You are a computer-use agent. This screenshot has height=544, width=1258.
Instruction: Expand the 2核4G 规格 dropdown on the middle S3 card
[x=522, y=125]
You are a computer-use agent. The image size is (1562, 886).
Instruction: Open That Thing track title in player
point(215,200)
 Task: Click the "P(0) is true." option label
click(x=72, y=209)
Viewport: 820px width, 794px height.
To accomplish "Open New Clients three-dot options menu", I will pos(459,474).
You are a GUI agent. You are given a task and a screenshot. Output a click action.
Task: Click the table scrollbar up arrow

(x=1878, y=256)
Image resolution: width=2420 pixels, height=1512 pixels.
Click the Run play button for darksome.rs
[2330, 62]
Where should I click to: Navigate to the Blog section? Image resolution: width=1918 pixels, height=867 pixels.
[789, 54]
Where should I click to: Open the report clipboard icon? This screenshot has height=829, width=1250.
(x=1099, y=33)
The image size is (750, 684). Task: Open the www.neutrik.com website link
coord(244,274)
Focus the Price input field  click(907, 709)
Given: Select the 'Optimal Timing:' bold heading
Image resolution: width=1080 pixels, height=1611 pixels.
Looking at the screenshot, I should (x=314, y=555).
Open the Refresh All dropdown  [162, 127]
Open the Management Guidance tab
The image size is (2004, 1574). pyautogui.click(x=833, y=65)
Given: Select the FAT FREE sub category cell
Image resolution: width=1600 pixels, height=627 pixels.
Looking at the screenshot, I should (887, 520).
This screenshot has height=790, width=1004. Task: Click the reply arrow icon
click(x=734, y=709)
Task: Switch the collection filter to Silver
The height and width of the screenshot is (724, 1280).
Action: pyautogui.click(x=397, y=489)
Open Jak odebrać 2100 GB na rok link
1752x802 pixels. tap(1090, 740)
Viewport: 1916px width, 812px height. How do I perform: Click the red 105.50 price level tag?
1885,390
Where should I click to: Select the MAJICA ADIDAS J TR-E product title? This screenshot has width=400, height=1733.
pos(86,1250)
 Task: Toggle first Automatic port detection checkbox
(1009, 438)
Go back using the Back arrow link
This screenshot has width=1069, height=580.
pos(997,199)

________________________

#### [Given problem]
Copy out the lines above, beginning with the line that contains "Image resolution: width=2420" and ending after the line that contains "Looking at the screenshot, I should (887, 520).", keeping each one unchanged.

#### [Solution]
Image resolution: width=2420 pixels, height=1512 pixels.
Click the Run play button for darksome.rs
[2330, 62]
Where should I click to: Navigate to the Blog section? Image resolution: width=1918 pixels, height=867 pixels.
[789, 54]
Where should I click to: Open the report clipboard icon? This screenshot has height=829, width=1250.
(x=1099, y=33)
The image size is (750, 684). Task: Open the www.neutrik.com website link
coord(244,274)
Focus the Price input field  click(907, 709)
Given: Select the 'Optimal Timing:' bold heading
Image resolution: width=1080 pixels, height=1611 pixels.
Looking at the screenshot, I should (x=314, y=555).
Open the Refresh All dropdown  [162, 127]
Open the Management Guidance tab
The image size is (2004, 1574). pyautogui.click(x=833, y=65)
Given: Select the FAT FREE sub category cell
Image resolution: width=1600 pixels, height=627 pixels.
Looking at the screenshot, I should (887, 520).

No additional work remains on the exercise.